QUOTED PASSAGE:
# # # # # # #
Proliferation of service channels as a result of social, economic, technological and regulatory forces are driving a digital transformation that is reshaping the global services industry. The emergence of pervasive connectivity, rising mobility, more intuitive interfaces and new interaction channels and methods are changing the services landscape for product delivery, adoption, utilization and access
The expanding interaction landscape is leading to an increase in potential customer touch-points presenting more and different opportunities for organizations to interact with their customers. This, along with the increasing sophistication and empowerment of customers, is driving a need for organizations to use new channels and use them differently. And though great opportunities can be delivered by entering new channels, many organizations have not had successful experiences. Examples exist from disappointing results due to mismanagement of a new channel to complete misjudgment of the overall channel requirements, detrimentally affecting the top-line company results.
A channel strategy designed for the customer needs of your organization is imperative to ensure channel success. Understanding your customer’s channel requirements for their different possible interactions with the organization is a crucial strategy input. The customer may use multiple channel touch-points to complete a single transaction, and organizations need to be cognizant of this in their channel strategy. Customer centricity has become a strategic imperative, and organizations need to create a channel mix capable of delivering a valued and differentiated experience at each key consumer interaction.
Through the use of sophisticated solution like “Channel Decision Engine”, organizations can make logical channel decisions based on the data science. The model seamlessly correlates the unique needs of your end-customers with varied personal attributes and their Life-Time-Value (LTV) to the organization. This is followed by a liner approach to Discover, Optimize, Migrate, Rationalize and Integrate channels for increased revenues and reduced cost to serve whilst delivering a Wow! Experience or improved Net Promoter Score (NPS).
Overview
Multiple customer touch-points and varied interactions due to heavy channel proliferation within an organization have increased rapidly over the last decade.
# # # # # # #
YOUR TASK:
Continue the passage on customer channel strategy, picking up after its last sentence. The data has nothing to do with the passage on customer channel strategy.

DATASET CONTENT:
# # # # # # #
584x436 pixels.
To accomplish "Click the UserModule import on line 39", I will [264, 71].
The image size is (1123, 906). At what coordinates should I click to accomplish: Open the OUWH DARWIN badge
# # # # # # #
ANSWER:
Between 2000 and 2011 global internet usage grew 528.1%1 ; reshaping many aspects of a consumer’s lifestyle and unique selection of service sales.
Mobile telephony too has significantly penetrated the global population. Access to mobile networks is now available to 87% of the world2 with an ever-increasing trend of smartphone adoption. Smartphone accounts for almost half (49.7%) of all mobile phones in the US, as of February 20123 . There are over 100 Million4 smartphone owners in the US with Android and Apple accounting for 3 in 4 of all smartphones.
The continuing growth of social media is also having a significant channel impact; facilitating additional potential customer touch-points. New channels that have gained traction in the last decade include blogs, online communities and social networking. Social networking accounts for 1 of every 6 minutes spent online.5 These new transactional and information channels are changing the landscape of how the consumer buys, browses and socially connects. Social networking particularly means that an organization has less direct control.
The social channels are changing the dimension of the service industry from a “push” to a “pull” environment as customers reach out through multiple social channels to get the information they need. Customers increasingly expect to be able to engage with companies through community-based interactions and best practices to do this have emerged.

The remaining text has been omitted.